Almost there now… festival headliners were Saxon again. I have nothing against Saxon; they're good at what they do, but I've never bought an album, and find them a little bit underwhelming. They played for a good couple of hours, and rolled out all of their 'classic' tunes, and went down predictably well. Biff's still got a good voice, and they can obviously play (yes, including a drum solo), but they just don't do it for me. I spent most of the set in conversation with iain666 and drinking beer. They brought out some 'special guests' - I even stood up for some of this. The guy who founded Wacken came out and played bass for a song, plus some ex-members at various points. For 'Denim and Leather' they brought out some friends from other bands - I perked up until I discovered one was that cunt from Savatage (do you know what I want to do to Savatage? Well, I'm not going to tell you, but it's a Cannibal Corpse lyric), so promptly sat down. Until he mentioned the other guest was Schmier from Destruction - cue me jumping up and spilling beer. That was preety cool. They left shortly after that, bar encores, but I was already en route (both metres) towards the Black Stage…

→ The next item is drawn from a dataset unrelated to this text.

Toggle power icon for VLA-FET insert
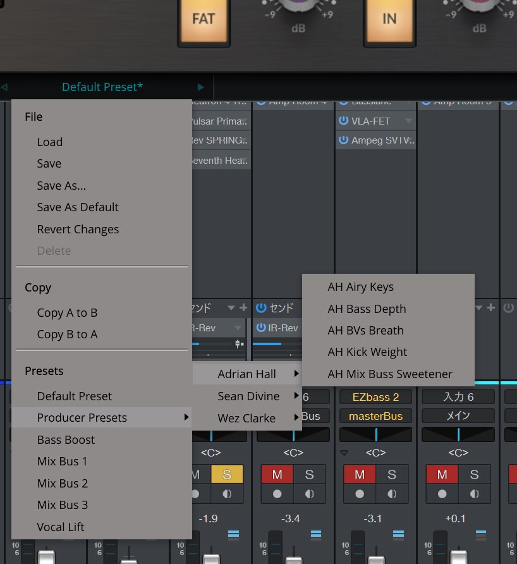The height and width of the screenshot is (564, 517). 343,120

Some of you may have noticed I'm quite fond of Satyricon. Imposing, majestic, black as fucking pitch... Satyr, Frost and live members ruled for about an hour, playing some of the best music ever written - 'Walk The Path Of Sorrow', 'Angstridden', 'Night of the Triumphator', 'Filthgrinder', 'Fuel For Hatred', 'Repined Bastard Nation', 'Hvite Krists Dod', 'Forhekset' and probably a bunch of other stuff I've forgotten. There's been a lot of shit talked about Satyricon on-line. You're all wrong, and missing out on one of the most interesting, exciting bands currently out there. Not as progressive as some of their Norwegian peers, but concentrating on modernising their sound whilst staying true to the filthy, spiteful side of their roots, Satyr and his Moonfog label are the standard-bearers of the current black metal scene. He cuts an impressive figure, clutching the mike stand on the back-lit stage. But what really impressed me was the humility he seemed to express between songs (well, the times he wasn't spitting out misanthropy anyway) - at one point he commented how the likes of he and Nocturno Culto started all this, all those years ago, they had no idea it would lead to playing something like Wacken. Eventually, they leave the stage, and a portly figure walks on followed by the rest of Satyricon and backed by three huge burning crosses. And launches into 'Kathaarian Life Code'. Nocturno Culto, he of Darkthrone fame and possessor of the most evil voice in metal, has arrived. I don't think I've ever seen something quite so fucking awesome in my life, as the closest thing we'll get to Darkthrone live ripping through 'The Hordes Of Nebulah', 'Transilvanian Hunger' and 'Under A Funeral Moon', accompanied by a frankly ridiculous amount of smoke and fire. Darkthrone are at heart a very rock 'n' roll, but there's nothing quite as evil or cold as hearing 'Transilvanian Hunger' coming through a massive festival PA… it just sends shivers down your spine. Around about that point, someone asked me whether I'd just cum. However, it gets better, when Satyricon return proper with Culto on guitar and hammer out 'Mother North', one of the True Norwegian Black Metal scene's finest anthems. Simply stunning. Deleriously happy at this point, I half considered watching J.B.O., but as soon as they started playing decided against it and went to bed.

And that just about rounds up my festival write-up. A week's worth of excellent music, about two slices of pizza and some Fischbrotchen and 18 beers a day. Fantastic company, as usual, as well. It's a hard life. Now, how many days till Wacken 2005?